Stored data entries:
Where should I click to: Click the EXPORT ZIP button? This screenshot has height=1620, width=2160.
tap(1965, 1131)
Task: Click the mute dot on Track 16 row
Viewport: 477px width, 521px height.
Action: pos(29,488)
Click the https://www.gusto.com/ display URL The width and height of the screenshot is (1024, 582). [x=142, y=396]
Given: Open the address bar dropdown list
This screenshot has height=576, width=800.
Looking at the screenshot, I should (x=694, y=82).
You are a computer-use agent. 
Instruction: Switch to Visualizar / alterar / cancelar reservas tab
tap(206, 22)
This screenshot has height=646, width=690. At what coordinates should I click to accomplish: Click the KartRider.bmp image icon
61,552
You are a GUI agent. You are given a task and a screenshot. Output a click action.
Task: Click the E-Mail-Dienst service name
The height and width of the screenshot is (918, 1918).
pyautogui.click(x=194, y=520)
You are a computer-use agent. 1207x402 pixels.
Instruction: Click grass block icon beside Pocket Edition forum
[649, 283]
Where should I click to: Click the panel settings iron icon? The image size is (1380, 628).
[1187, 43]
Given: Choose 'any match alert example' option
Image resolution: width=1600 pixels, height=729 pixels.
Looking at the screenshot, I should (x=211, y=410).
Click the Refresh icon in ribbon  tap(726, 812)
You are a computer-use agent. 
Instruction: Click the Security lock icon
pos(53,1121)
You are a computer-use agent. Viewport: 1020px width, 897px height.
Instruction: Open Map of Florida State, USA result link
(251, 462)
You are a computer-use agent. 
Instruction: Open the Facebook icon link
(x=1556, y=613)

YOUR OBJECTIVE: Give as a numbered list the lines from the one with "Task: Click the mute dot on Track 16 row" through the last line of the stored data entries, both ends included and blank lines left out.

TASK RESPONSE:
1. Task: Click the mute dot on Track 16 row
2. Viewport: 477px width, 521px height.
3. Action: pos(29,488)
4. Click the https://www.gusto.com/ display URL The width and height of the screenshot is (1024, 582). [x=142, y=396]
5. Given: Open the address bar dropdown list
6. This screenshot has height=576, width=800.
7. Looking at the screenshot, I should (x=694, y=82).
8. You are a computer-use agent. 
9. Instruction: Switch to Visualizar / alterar / cancelar reservas tab
10. tap(206, 22)
11. This screenshot has height=646, width=690. At what coordinates should I click to accomplish: Click the KartRider.bmp image icon
12. 61,552
13. You are a GUI agent. You are given a task and a screenshot. Output a click action.
14. Task: Click the E-Mail-Dienst service name
15. The height and width of the screenshot is (918, 1918).
16. pyautogui.click(x=194, y=520)
17. You are a computer-use agent. 1207x402 pixels.
18. Instruction: Click grass block icon beside Pocket Edition forum
19. [649, 283]
20. Where should I click to: Click the panel settings iron icon? The image size is (1380, 628).
21. [1187, 43]
22. Given: Choose 'any match alert example' option
23. Image resolution: width=1600 pixels, height=729 pixels.
24. Looking at the screenshot, I should (x=211, y=410).
25. Click the Refresh icon in ribbon  tap(726, 812)
26. You are a computer-use agent. 
27. Instruction: Click the Security lock icon
28. pos(53,1121)
29. You are a computer-use agent. Viewport: 1020px width, 897px height.
30. Instruction: Open Map of Florida State, USA result link
31. (251, 462)
32. You are a computer-use agent. 
33. Instruction: Open the Facebook icon link
34. (x=1556, y=613)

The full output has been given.